How Do I Use the Results? 

In using a geolocation service merchants can feel more confident in accepting orders in which the IP address geolocation check matches up with the “ship to” or “bill to” address.

In using a geolocation service, if merchants find a major discrepancy with the IP geolocation match to the “ship to” or “bill to” address then you should review or decline the order.

If the geolocation service provider gives the merchant country or city information, the merchant can create rules to decline these orders for regions they do not do business in. They can also prevent business in regions where they have had a high incidence of fraud in the past.

If the geolocation service provider gives a merchant information about proxies, the merchant can build rules to do further fraud screening for orders in which anonymous proxies and cache proxies are evident.

If a merchant runs the geolocation service on every transaction and stores the data results, the merchant can build a very targeted marketing profile of their customer base, including demographics on region, time of day and methods of getting to their site.

Building This In-House 

There are several methods a merchant can use to build their own geolocation capability in-house. Building these types of services in-house means they have to be committed to maintaining them going forward, which can be extensive. 

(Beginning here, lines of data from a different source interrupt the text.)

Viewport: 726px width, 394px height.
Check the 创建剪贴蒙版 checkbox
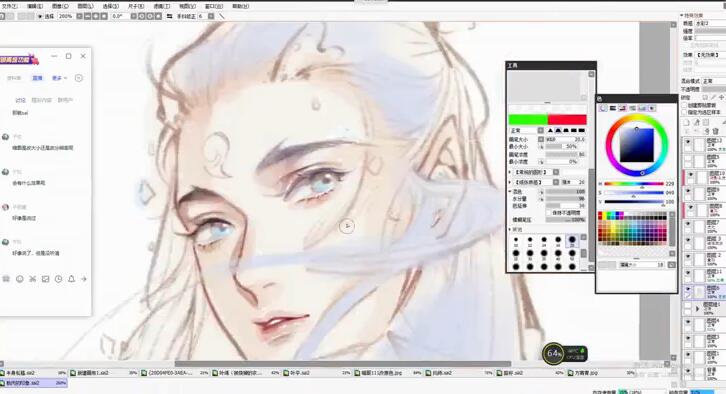tap(684, 106)
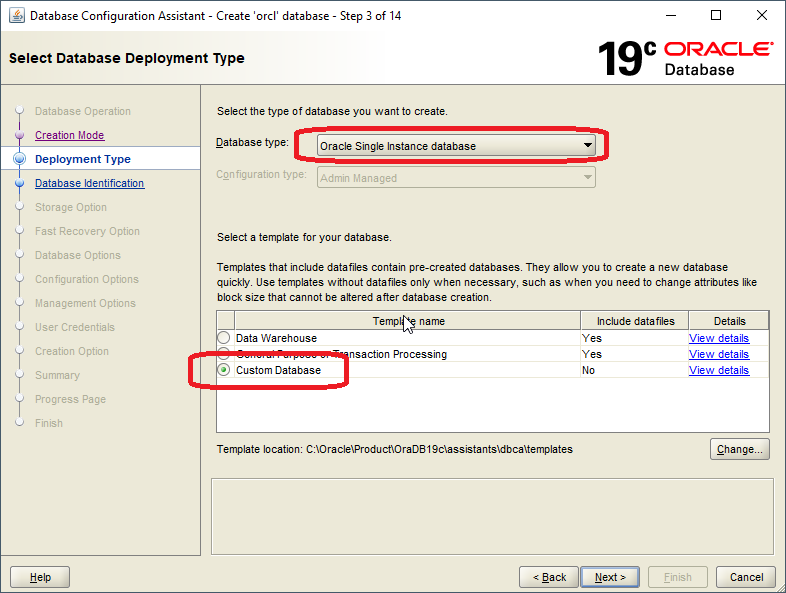The image size is (786, 593).
Task: Click the Next button
Action: 610,577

  • Area Code Check – Using a phone book, build out a list of all area codes by state and set up a rule to check the area code given with the phone number to the state of billing and/or shipping address. If they don’t match, review or reject the order.

  • Zip Code Check – Using commercially available mailing services, build a list of all zip codes by state and country, and set up a rule to check to see if the data matches.

  • IP Address Check – Using freeware services available online such as BigIP, check the incoming IP address to see where it is coming from. A merchant must have a listing showing where these addresses reside. This has a lot of issues, as proxies and services such as AOL will mask a lot of the transaction’s real origins.

  • Credit Card Bin Check – Create rules to weed out orders coming from the same credit card bin range with non-matching geolocation data. Look for the same credit card bin range with deliveries being billed to a specific city, state, or zip code.